Кто-то там есть, подумал Николай. Людей он не видел, но чувствовал, что на всей этой, безлюдной с виду, земле, кишит жизнь. Как в муравейнике.

Ноги болтались в чужих башмаках, плечо ныло. Сволочь тяжелая, думал он, все зло от нее. Подавил порыв размахнуться и зашвырнуть сумку подальше.

Пахнуло водой. Дорога шла под уклон. Тянулись ржавые рельсы. Куда? в тупик, ясен перец. Сейчас все пути тупиковые.

Остовы лодок, камни. Кучи щебенки и песка. Пахнуло дымком и едой. Макаронами, решил Николай, и в животе забурчало. Зудели комары. Шмыгнул через дорогу кто-то серый и тут же растворился в тени.

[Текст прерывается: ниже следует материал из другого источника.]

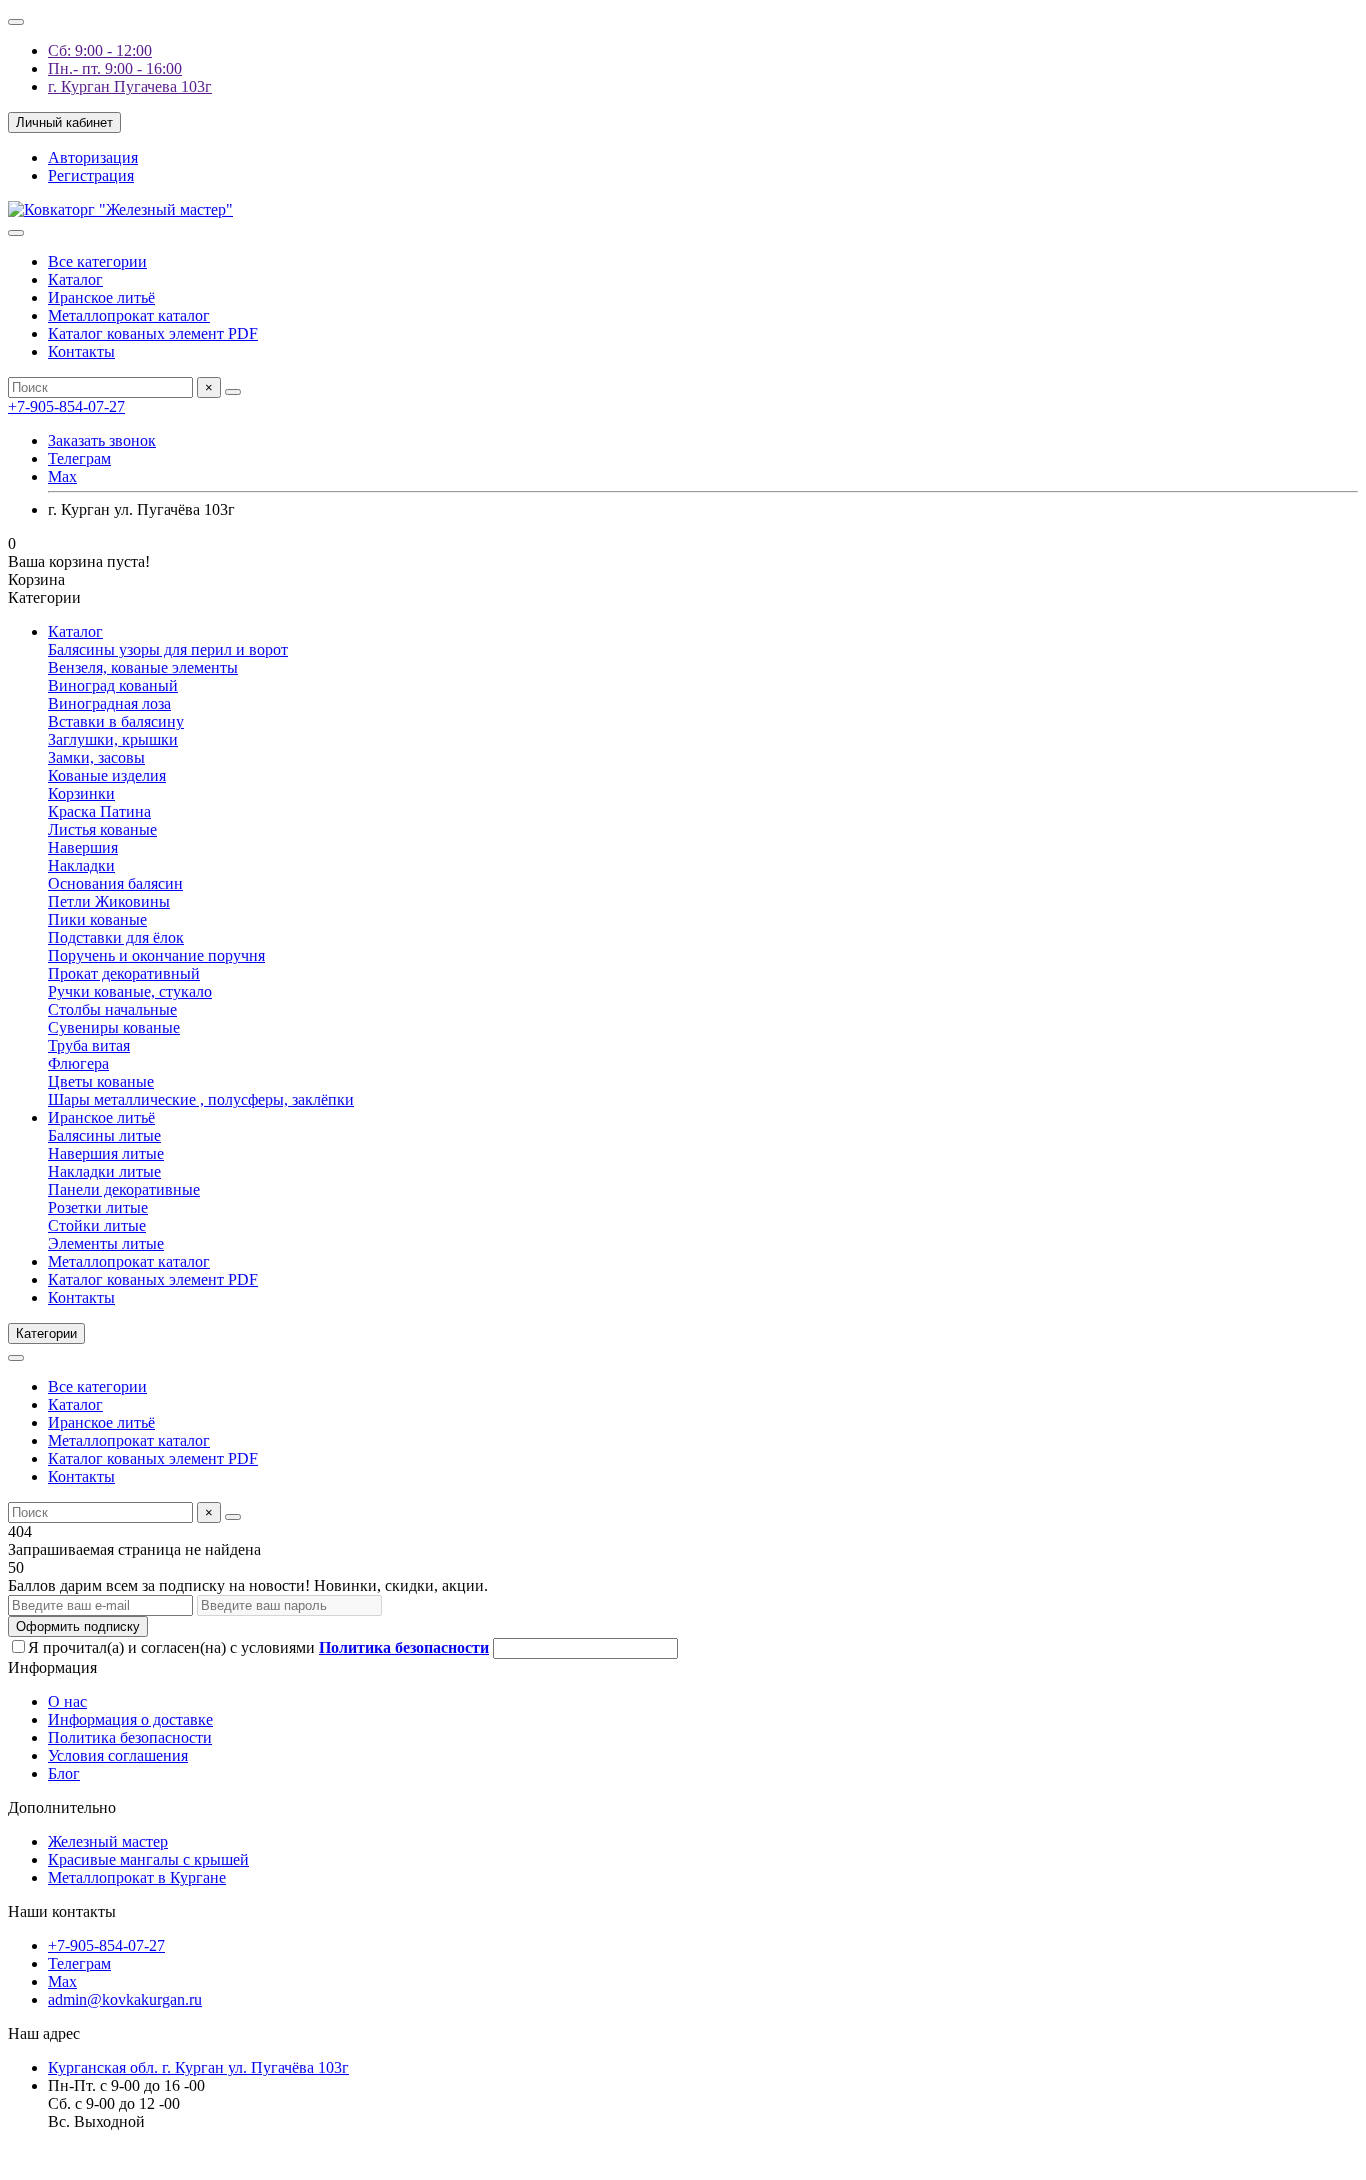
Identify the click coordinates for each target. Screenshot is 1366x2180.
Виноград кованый (113, 685)
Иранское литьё (101, 297)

Вода. По акватории, сколько хватает глаз, лодчонки и катера, ржавые баржи и корабли – самая густая жизнь там. Вдали едва угадываются точки рыбацких лодок.

Ноги вязнут в песке. Зеленые от ряски сваи, тухлые заводи меж причалов и запах – свежих огурцов и соляры. Перевернутые лодки, при цепях и замках, чтоб не сперли. Все равно сопрут. Время такое.

– Кажись, этот.

Щербатый причал пружинил под ногами. Покачивался катерок. Старик стукнул по борту:

– Боцман, принимай!..

В каюте заворочалось, грохотнуло. Заспанный лысый мужик в тельняшке поздоровался с дедом, сунул клешню Николаю. Рукопожатие было крепким.

– Проходи, – кивнул он.

Николай, достал из сумки обернутый газетой сверток, протянул старику:

– Спасибо, Антон Ильич. Вот, – он замялся. – Вы точно решили? Может…

– Не может, Коля, – мягко сказал дед, – ступай с богом.

Николай шагнул на катер.

Ильич сунул сверток в авоську. Край желто блеснул металлом. Катерок отвалил, лавируя меж посудин.

Хрен теперь эти Кольку достанут. Сплюнул, побрел вдоль берега. Ничего, прорвемся. Тут свои правила.

Он называл их «эти».

Эти хапают все, до чего дотянулись. Плодятся, как мухи-дрозофилы: вчера один, завтра – туча. Страну растащили, схарчили. Всосали заводские дымы, понатыкали кабаков. Под лубок расписали, суки, город: всюду торгуют, крутятся, перетирают, палят. И слова-то у них жуют и чавкают: тач-ки, баб-ки, тел-ки, ларь-ки. Гнилое племя!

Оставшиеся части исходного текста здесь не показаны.